Inside is an impressive dark wooden bar with shelves of more bottles of whiskey than I’ve ever seen in my life. Crowded tables fill the cramped space, their surfaces covered with pints and baskets of fish and chips. 


But the centerpiece of the pub is a round table populated with local musicians who gather regularly to eat, drink, and play the music of their ancestors. Onlookers huddle around as Scottish fiddles, guitars, flutes, and accordions play traditional Celtic music. 


The songs occur organically with no clearly defined “song leader” taking charge.  Someone starts picking out the beginnings of a tune, and the others join in. 


This past weekend in Dahlonega, I saw an Americanized version of this very old Scottish tradition. 


The Appalachian Jam features local North Georgia musicians who descend upon the courthouse square to play the music of their heritage: bluegrass. 


The similarities between the two scenes are uncanny: both groups perform in a circle; both are composed of female and male musicians; both have musicians floating in and out of the group. 

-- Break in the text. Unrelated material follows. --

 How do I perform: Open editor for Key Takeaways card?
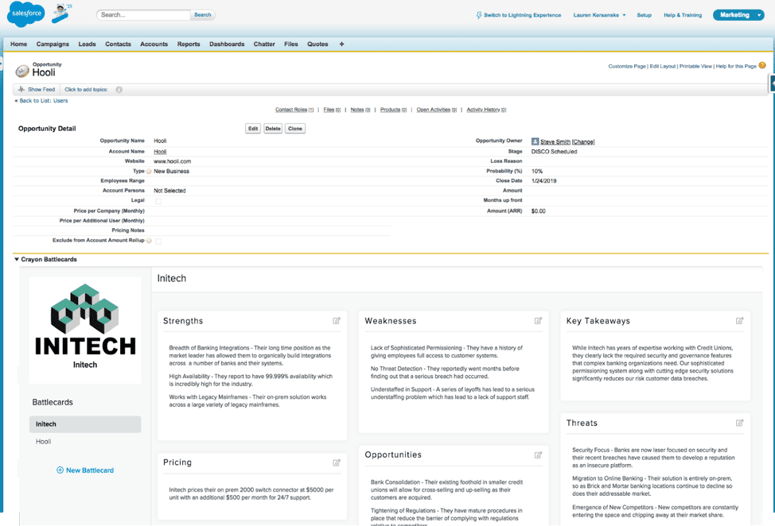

Stringed instruments figure prominently in both gatherings -- fiddles, guitars, and the like. 


I saw the exact same protocol occur with the bluegrass group. New tunes began spontaneously with different members taking turns initiating them. 


There was one very prominent distinction between the two, however. While whiskey flowed around the table in Inverness, the Appalachian crew were strict tee-totalers (at least in public). 


It should come as no surprise that traditional Scottish music and bluegrass are so closely connected. The Appalachians and the Scottish Highlands are the same mountain range;  millions of years ago they were once connected as the Central Pangean Mountain. 

No wonder the Scottish immigrants felt comfortable settling into the Virginias, Kentucky, Tennessee, and North Carolina. The mountains they moved into were literally the mountains they had just fled. 


Religious persecution, economics, and the erosion of the clans forced them westward, and when they left, they took their folk traditions and music with them. As the generations became further removed from their roots, those cultural traditions changed. The square dance is really an offshoot of the Scottish Reel, and the lively rhythms and syncopation of the Highlands became integrated in a genre that would later be termed “bluegrass.”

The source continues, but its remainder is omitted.